TAYLOR: More, uh, more seamless. You know, they talk--that's a--they talk that seamless stuff, but in reality seamless means being able some 01:58:00day to go to Central--actually to go to, um--now--now this is not going to be for everybody, but to go to Southside; be a student at Lafayette, go to Southside. Get a few auto body courses while you're finishing up high school. Go to Central, get your auto body, take some--take a few college courses. Come to Lexington Community College and through Southside, through Central, get an associate degree and take that associate degree--probably not in our lifetime to UK, but to Eastern and to K-State and to Western. Get a bachelor's degree in technical studies. Why shouldn't an auto body, why shouldn't an auto mechanic who, you know--you had your car tuned up lately?

ADAMS: (laughs) Uh, no.

TAYLOR: Uh, you--you seen a plumber lately? Why shouldn't somebody--now I'm not talking about giving somebody something. But somebody who can pass Math 109, who can--who can get through college Algebra; English 101; English 102; Psych; Sosh; History. Why shouldn't you be able 01:59:00to get a bachelor's degree with an emphasis in auto mechanics? If you can pass the courses, is it any different than somebody who gets into Geology or into History or into whatever it is they're into? You should be able to get a degree. Not, not where all your hours are in auto body but where thirty or forty of them--

ADAMS: --right--

TAYLOR: --we'll--our kids will see that--

ADAMS: --and I think that'll be better.

TAYLOR: And you can see that in other states. That's not--

ADAMS: --right now--

TAYLOR: -- that's not a dream. Yeah, that's not a dream. Technical--a degree in technical education.

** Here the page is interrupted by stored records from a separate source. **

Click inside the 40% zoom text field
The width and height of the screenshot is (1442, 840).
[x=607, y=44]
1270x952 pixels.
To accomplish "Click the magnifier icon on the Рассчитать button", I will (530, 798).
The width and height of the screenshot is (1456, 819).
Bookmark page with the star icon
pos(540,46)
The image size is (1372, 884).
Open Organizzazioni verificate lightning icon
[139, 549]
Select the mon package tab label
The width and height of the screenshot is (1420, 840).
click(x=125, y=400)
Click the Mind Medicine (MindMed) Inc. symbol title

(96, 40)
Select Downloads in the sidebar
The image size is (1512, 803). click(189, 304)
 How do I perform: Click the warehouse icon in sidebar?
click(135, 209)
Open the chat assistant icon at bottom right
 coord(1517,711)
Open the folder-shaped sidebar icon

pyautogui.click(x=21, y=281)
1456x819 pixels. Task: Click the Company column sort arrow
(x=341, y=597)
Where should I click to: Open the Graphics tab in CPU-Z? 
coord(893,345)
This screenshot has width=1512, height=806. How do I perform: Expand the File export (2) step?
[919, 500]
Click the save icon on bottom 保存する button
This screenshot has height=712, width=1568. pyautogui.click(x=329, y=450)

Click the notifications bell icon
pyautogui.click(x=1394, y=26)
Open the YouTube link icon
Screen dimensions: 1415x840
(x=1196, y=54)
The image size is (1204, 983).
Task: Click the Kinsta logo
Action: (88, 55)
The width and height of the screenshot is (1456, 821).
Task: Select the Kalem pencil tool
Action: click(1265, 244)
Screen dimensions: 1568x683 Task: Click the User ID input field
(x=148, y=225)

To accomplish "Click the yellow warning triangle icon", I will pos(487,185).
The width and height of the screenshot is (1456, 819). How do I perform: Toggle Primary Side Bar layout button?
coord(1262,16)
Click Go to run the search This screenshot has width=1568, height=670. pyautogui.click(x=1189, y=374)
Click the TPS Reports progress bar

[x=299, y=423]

ADAMS: And then that'll be better for--for everyone.

TAYLOR: Sure. I mean then that auto body, that auto mechanic, that-- that sheet metal, HVAC person, that child that grows up in that family, they know. My wife and I was talking just today, you know so and so's going to college. We know, because that's all they ever known. 02:00:00That's all this auto body kids ever going to know too. My dad went to college, my mom didn't, my mom did, they went to--I'm going to college. You know it's about the future of Kentucky; it's about the future of higher-ed in-in America. It's going to be great. I won't see all of it, but I'll see a lot of it.

ADAMS: Well Paul, uh, I can't appreciate--you know, thank you enough.

TAYLOR: John, it's been fun. I mean, honestly, a lot more fun than I thought it was going to be. (Adams laughs) You know, just listening to me, uh, spout off for a while, I guess, maybe--that's a--probably not something a lot of people want to do, but you--honestly, you know, I am committed to this. My family was committed to this and, you know, I think it's kind of amazing to come from, um, uh--two generations removed, you know, a--a grocery store owner and a--a homemaker, and a--a cement----------(??) that walked to work and probably died of 02:01:00inhalation of the dust and the cement----------(??) and a cook.

ADAMS: And now a vice president.

TAYLOR: That's not about me, it's about these kids and grandchildren coming on, so.

ADAMS: Paul, I appreciate it. Thank you--

TAYLOR: --all right, John. It was fun. Thank you and I mean that.